___ SOURCE MATERIAL

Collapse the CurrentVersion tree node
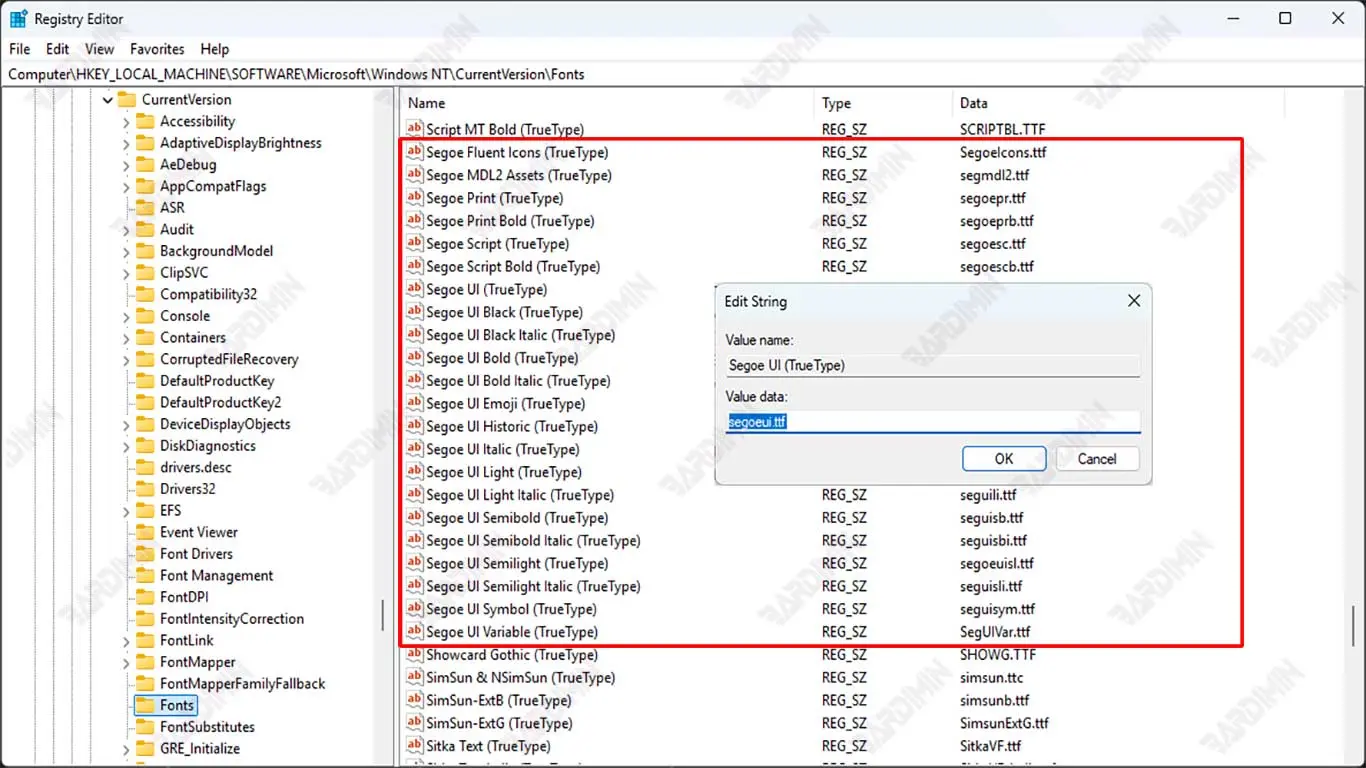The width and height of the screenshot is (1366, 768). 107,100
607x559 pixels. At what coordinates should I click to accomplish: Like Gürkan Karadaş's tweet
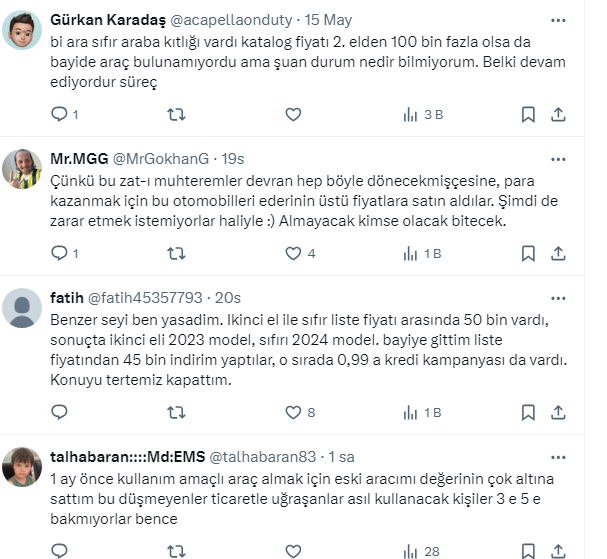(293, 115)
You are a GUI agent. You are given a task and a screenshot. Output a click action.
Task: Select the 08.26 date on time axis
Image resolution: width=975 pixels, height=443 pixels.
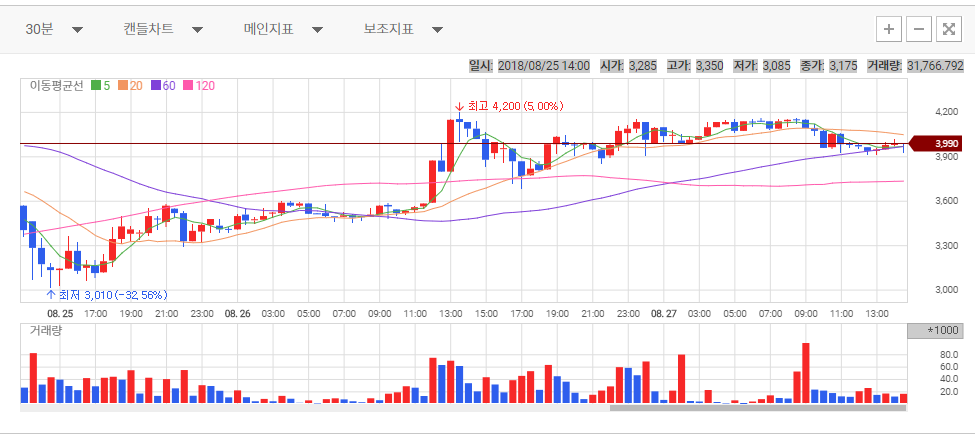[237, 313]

______
___ SOURCE MATERIAL

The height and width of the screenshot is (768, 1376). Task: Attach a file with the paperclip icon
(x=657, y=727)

______

(WHAT IS BEING ASKED) Only the lines above from the one with "607x559 pixels. At" to the one with "Task: Select the 08.26 date on time axis" should be printed, both included and exactly as written; no picture belongs in the copy.

(RESULT OF THE EXERCISE)
607x559 pixels. At what coordinates should I click to accomplish: Like Gürkan Karadaş's tweet
(293, 115)
You are a GUI agent. You are given a task and a screenshot. Output a click action.
Task: Select the 08.26 date on time axis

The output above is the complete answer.